Indeed, Loral, in stipulating to the award of more than $8.7 million in attorneys’ fees, agreed that it was “[i]n consideration of the results achieved by the derivative plaintiffs in this action.” Moreover, while I do not address the issue of the attorneys’ fees award in the class action suit because the majority finds that the award is not a loss as defined by the policy, the finding of the Chancery Court that it should be awarded pursuant to the corporate benefit doctrine is instructive. Further, the Delaware Supreme Court affirmed the award and the finding of the trial court that the attorneys had “conferred a benefit in excess of $100 million, plus a substantial therapeutic benefit.” (977 A2d at 870.)
Finally, it should be noted that the rationale that supports the exception to the American rule in awarding attorneys’ fees *122in derivative litigation also explains why payment of such fees cannot be characterized as a loss according to any plain and ordinary meaning of the word. The rationale for such exception is that the expense of litigating what ultimately results in a benefit to the corporation should not rest entirely on the shoulders of a few plaintiff shareholders, but should be spread among all shareholders of the company for whose benefit the shareholder brought suit. (See Mills v Electric Auto-Lite Co., 396 US 375, 392 [1970]; see also Richman v DeVal Aerodynamics, Inc., 40 Del Ch 548, 550, 185 A2d 884, 885 [1962].) In the latter seminal case, the court found that attorneys’ fees are to be awarded where benefits accrue to that class of shareholders of which derivative plaintiff is a member “such as to require, in equity, payment by the class as a whole.” (40 Del Ch at 552, 185 A2d at 886 [emphasis added].)

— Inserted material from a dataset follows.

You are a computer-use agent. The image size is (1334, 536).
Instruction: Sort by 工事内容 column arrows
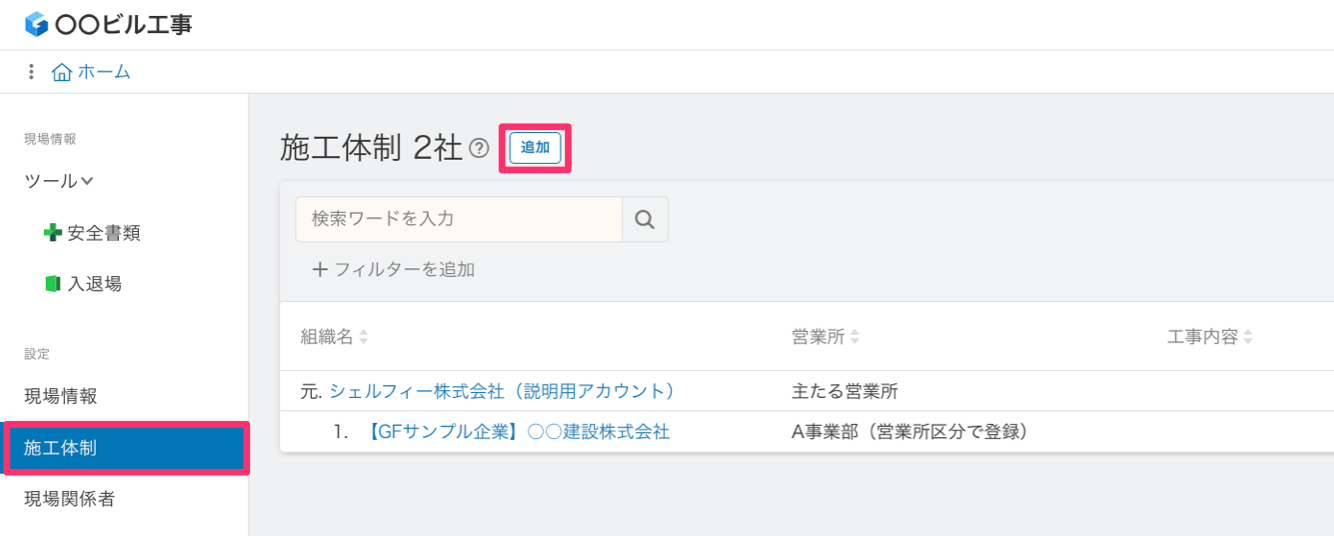[1248, 337]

For this reason, the attorneys’ fees award is essentially viewed as the equitable entitlement of the successful derivative plaintiff to recover the expense of his/her attorneys’ fees from all the shareholders of the corporation on whose behalf the suit was brought. (Mills, 396 US at 392.) In that case, the United States Supreme Court recognized that “allowing] others to obtain full benefit from the plaintiff’s [shareholder’s] efforts without contributing equally to the litigation expenses would be to enrich the others unjustly at the plaintiffs expense.” (Mills, 396 US at 392.) Clearly, if not spreading the cost of attorneys’ fees sounds in unjust enrichment, the obvious corollary is that shifting the cost to shareholders as a group cannot be characterized as a loss. (See generally Reliance Group Holdings, 188 AD2d at 54-56.)
Tom, J.E, and Andrias, J., concur with Moskowitz, J.; Catterson and Acosta, JJ., dissent in part and concur in part in a separate opinion by Catterson, J.
Order, Supreme Court, New York County, entered on or about February 16, 2010, modified, on the law, to grant plaintiffs’ motion to the extent of declaring that plaintiffs are not obligated to indemnify defendant for the part of the fee award that directed defendant to pay fees to Abrams & Laster LLP as counsel for the class action plaintiffs, and to deny defendant’s cross motion to the same extent, and otherwise affirmed, without costs.
In my opinion, the majority’s reliance on Safeway for holding that the attorneys’ fees awards in this case are a covered “out-of-pocket loss” is misplaced as it is entirely distinguishable on the facts: Safeway was not a derivative suit, but a series of class action suits in which the company defended and indemnified its directors for breach of fiduciary duty. The attorneys’ fees were a covered loss under its directors and officers liability policy. In any event, they were a negotiated part of the settlement. (Safeway at 1287.)